Sitting with one leg tucked up on the couch, coffee shop uncle-style, Holland described the 14-hour work days on set and how often he would try to steal a nap.
"I got so good at napping. I think I have a picture of me in the Spider-Man suit, on the chair, just sleeping, with the mask and everything. I always find places to have a good nap."
Given the gruelling schedule, you could be forgiven for wondering where they managed to sneak in the basketball games, movie marathons and partying.
It soon became apparent that these were good reasons for Holland's need to nap on set.
He said: "My trailer was like the party bus. Everyone would come around and hang around and have a good time, and then go back to their trailers to sleep.

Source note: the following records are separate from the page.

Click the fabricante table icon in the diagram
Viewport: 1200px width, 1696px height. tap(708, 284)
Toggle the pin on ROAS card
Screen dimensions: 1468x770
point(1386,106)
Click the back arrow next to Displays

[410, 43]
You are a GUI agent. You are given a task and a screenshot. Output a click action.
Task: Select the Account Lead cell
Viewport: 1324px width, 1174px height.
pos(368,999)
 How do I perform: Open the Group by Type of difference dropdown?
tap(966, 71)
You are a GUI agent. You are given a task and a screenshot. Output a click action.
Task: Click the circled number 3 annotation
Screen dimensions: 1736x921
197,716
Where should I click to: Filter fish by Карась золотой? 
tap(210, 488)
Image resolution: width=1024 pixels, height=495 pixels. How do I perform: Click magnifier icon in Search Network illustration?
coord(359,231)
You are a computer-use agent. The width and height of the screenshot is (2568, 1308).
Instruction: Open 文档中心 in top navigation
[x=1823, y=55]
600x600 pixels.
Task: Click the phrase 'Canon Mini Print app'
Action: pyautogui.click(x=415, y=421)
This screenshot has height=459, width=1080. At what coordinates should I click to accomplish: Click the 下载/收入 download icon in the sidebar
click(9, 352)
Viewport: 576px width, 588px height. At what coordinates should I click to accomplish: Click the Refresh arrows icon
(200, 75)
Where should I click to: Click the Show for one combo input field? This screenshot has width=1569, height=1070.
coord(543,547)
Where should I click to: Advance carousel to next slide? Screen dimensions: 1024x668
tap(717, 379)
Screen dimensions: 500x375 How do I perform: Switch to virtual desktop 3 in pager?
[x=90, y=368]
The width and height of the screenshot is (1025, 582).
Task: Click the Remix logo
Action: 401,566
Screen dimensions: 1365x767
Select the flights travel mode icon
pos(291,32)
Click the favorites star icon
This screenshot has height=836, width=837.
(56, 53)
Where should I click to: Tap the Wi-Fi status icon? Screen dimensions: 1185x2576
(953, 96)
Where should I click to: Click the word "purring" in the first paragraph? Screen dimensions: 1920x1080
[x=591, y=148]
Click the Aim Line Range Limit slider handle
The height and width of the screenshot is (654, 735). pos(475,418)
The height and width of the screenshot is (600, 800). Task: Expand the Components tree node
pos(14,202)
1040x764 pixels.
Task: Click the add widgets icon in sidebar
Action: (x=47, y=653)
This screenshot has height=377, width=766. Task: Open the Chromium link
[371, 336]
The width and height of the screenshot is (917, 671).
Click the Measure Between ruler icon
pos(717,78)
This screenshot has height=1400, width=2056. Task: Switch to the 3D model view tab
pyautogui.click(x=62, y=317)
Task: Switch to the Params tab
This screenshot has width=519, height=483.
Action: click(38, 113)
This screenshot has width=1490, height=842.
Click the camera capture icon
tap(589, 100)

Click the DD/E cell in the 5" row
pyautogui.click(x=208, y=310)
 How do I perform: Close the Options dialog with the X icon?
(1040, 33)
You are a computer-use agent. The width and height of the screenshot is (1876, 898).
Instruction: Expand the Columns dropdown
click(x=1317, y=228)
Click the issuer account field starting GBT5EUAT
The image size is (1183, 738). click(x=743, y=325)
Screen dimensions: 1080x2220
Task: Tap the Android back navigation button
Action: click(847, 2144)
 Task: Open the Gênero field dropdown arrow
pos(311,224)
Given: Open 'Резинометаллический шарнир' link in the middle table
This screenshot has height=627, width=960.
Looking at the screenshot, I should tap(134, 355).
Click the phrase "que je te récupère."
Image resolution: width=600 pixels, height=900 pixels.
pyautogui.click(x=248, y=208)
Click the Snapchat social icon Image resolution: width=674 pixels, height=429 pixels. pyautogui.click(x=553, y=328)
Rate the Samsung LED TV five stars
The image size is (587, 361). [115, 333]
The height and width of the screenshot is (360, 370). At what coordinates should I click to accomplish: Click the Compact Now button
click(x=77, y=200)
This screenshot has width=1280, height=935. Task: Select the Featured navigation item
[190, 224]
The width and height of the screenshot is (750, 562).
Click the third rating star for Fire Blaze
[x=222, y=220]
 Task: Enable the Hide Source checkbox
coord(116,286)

Which meant that my trailer was never a sleeping trailer."
The two mused about how Hollywood actor Will Smith's trailer has two floors and fantasised how big Batalon's trailer should be when it becomes the "party bus".
Aside from scoring the star-making role of Spider-Man (being the first actor to believably look like a high-schooler after previous iterations played by Tobey Maguire and Andrew Garfield), Holland's star has generally been on the rise.
From starring in the West End production Billy Elliot The Musical, he got his big-screen break in 2012 with tsunami drama The Impossible.
Between stints as Peter Parker in last year's Captain America: Civil War and Homecoming, he was also in the acclaimed biopic The Lost City Of Z.
Holland's father is award-winning UK comedian Dominic Holland, who in 2013 published the book How Tom Holland Eclipsed His Dad.
Having a father used to fame proved useful.
His dad coached him through showbiz, and now Holland wants to do the same for his three younger brothers.
"I am very lucky to have a father figure but also someone who has been in the industry for close to 30 years and knows the in and outs of what to do."
His youngest brother Paddy, 12, is already trying his hand at auditioning for roles and sends his rehearsal videos for the family to critique.
"I give him acting directions, do whatever I can, like my dad did for me when I was a kid. If I can help my brothers in any way, I will," he said.
As for newbie Batalon, Homecoming is only his second film. Last year, he appeared in the indie horror movie North Woods.
He is the youngest in his family, and landing the Hollywood role of Ned proved a big shock, requiring a special moment to break the news to his mother, sister and two aunts.
"I took them to Applebee's for dinner and told them everything," he said.
"Seeing them cry in the middle of the restaurant was hilarious."